La sala de espera estaba a rebosar. Tuvimos que esperar más de dos horas hasta escuchar mi nombre por el altavoz.

Cuando entramos en el box me senté en la camilla y observé que había gente encamada por todas partes. Al poco rato vino un médico que se parecía al alto del Dúo Dinámico, menos en lo de ser alto.

─¿Qué te pasa? ─preguntó.

Mi madre le explicó lo que me pasaba y mientras tanto, el médico me miraba con cara de incredulidad y con una media sonrisilla que me estaba poniendo de los nervios. Se puso el estetoscopio y me dijo que me tumbara. Entonces comenzó a percutir dándome esos golpecitos de esa manera tan característica de los médicos.

─Coge aire ─indicó.

Y entonces mi madre, sin querer, dijo la frase que lanzó más piedras sobre mi tejado.

─Ella es nerviosa, hoy mismo tiene un examen─ dijo.

Como si pudiera leer el pensamiento de aquel médico de urgencias, vaticiné las palabras que, muy a mi pesar, vendrían a continuación.

─No puedes venir a urgencias cada vez que tengas un examen. Los nervios hay que controlarlos ─añadió con retintín.

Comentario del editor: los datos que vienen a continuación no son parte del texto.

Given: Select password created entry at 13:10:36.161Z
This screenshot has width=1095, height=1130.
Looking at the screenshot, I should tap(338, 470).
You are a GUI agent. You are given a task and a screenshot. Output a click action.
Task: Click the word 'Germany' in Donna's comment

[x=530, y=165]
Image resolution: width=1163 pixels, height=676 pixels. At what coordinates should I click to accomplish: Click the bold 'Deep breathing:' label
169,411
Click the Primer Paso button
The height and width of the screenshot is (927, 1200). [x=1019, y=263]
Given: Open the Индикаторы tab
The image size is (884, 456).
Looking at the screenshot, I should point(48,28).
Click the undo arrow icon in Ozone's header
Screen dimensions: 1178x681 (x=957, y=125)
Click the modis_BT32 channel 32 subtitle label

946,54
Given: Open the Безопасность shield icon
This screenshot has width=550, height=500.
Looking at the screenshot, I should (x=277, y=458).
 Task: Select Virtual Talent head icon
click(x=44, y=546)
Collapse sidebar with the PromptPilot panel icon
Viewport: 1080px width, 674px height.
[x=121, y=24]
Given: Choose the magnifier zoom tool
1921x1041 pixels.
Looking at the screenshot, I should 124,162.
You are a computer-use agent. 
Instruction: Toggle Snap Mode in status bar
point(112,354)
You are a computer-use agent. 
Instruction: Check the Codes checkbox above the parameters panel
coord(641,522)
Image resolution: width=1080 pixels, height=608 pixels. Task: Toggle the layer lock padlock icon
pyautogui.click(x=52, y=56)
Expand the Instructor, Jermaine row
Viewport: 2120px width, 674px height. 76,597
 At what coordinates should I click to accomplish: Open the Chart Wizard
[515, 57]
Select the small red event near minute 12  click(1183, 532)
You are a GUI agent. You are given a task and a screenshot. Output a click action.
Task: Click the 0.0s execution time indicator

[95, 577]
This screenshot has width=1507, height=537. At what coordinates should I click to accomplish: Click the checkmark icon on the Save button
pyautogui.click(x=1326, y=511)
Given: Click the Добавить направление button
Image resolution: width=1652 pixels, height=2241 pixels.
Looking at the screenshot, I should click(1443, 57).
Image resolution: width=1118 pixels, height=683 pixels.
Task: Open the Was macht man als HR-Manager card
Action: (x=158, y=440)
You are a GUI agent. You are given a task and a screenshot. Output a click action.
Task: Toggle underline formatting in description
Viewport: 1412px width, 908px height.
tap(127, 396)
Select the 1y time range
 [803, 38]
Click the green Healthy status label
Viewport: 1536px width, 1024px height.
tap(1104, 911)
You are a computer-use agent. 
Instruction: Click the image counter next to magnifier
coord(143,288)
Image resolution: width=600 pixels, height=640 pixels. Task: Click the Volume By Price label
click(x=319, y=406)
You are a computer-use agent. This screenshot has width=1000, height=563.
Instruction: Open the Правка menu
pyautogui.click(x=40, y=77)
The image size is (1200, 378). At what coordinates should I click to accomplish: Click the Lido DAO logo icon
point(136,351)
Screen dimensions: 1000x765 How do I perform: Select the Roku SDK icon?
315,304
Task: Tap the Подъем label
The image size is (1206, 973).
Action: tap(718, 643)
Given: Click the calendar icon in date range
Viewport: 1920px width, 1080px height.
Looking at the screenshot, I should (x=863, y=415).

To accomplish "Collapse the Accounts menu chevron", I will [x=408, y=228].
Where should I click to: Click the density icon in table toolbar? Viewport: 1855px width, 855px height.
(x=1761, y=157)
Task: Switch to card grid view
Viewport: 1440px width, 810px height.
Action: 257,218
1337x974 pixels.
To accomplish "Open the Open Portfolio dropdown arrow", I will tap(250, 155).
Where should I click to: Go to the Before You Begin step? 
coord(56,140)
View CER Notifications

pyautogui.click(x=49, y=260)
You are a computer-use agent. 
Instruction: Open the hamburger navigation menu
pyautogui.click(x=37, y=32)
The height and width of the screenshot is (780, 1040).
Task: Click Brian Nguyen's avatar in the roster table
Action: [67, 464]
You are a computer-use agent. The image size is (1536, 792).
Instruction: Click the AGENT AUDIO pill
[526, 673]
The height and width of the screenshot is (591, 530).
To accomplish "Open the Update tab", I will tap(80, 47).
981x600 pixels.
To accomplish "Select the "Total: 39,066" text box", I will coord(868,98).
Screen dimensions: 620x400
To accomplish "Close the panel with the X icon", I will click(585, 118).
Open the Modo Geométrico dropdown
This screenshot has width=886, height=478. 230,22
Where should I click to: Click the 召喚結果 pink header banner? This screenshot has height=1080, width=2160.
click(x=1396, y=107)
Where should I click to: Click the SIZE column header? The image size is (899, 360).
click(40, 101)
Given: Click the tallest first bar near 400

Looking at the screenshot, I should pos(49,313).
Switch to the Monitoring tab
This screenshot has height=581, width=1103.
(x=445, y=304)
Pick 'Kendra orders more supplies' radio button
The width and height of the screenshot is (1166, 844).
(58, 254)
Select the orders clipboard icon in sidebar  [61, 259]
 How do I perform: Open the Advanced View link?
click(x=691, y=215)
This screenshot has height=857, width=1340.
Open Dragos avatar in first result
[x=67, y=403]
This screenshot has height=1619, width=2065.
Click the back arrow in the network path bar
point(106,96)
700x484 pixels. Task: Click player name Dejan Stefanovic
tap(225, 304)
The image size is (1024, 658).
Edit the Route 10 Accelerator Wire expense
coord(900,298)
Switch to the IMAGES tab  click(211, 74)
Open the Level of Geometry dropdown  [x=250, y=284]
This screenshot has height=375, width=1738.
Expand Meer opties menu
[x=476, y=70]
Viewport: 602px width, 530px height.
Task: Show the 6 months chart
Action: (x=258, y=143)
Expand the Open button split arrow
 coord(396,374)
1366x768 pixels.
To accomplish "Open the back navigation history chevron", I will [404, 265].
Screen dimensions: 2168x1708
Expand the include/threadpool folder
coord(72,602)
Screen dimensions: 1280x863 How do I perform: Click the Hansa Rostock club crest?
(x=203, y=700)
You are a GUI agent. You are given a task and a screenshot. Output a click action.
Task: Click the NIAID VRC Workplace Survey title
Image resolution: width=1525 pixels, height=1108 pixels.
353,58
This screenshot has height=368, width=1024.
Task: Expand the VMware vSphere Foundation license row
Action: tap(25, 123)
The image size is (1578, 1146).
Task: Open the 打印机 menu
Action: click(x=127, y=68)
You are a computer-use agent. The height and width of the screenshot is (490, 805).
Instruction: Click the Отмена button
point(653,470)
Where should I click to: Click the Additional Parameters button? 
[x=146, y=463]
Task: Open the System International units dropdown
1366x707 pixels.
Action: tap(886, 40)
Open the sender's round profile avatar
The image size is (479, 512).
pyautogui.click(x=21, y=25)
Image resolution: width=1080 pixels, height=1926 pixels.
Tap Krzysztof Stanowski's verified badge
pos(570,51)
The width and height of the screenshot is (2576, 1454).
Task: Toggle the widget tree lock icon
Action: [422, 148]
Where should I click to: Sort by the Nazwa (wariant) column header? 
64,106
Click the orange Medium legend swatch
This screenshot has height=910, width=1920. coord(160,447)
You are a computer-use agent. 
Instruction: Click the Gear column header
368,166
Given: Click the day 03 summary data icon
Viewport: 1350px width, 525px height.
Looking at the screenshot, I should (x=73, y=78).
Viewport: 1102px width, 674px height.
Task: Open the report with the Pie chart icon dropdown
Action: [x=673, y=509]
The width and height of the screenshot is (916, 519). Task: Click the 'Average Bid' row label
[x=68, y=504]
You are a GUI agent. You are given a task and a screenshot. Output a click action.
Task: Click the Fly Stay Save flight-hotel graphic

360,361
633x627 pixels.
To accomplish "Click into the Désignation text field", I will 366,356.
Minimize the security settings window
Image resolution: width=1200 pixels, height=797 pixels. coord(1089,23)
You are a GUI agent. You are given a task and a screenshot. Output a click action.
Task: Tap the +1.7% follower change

Podría enumerar la larga lista de sentimientos que me inundaron por dentro como un tsunami. Pero sobre todo me sentí juzgada; tratada como una niña pequeña a la que hacen copiar cien veces “no diré que me duele la barriga para no hacer un examen” o castigan en el rincón de pensar.

─No obstante ─continuó el médico─ toma manzanilla que te irá bien por si tuvieras gases.

A última hora llegué al examen tan mareada y pálida que podrían haberme confundido con un miembro de la familia de los Cullen, excepto por lo de la fuerza sobrenatural porque, la mía, por no llegar no llegaba ni a natural. Lo que sí era sobrenatural era el esfuerzo que me suponía cada día intentar seguir con mi vida, y no caer en el desánimo y la desesperación que más tarde me invadirían.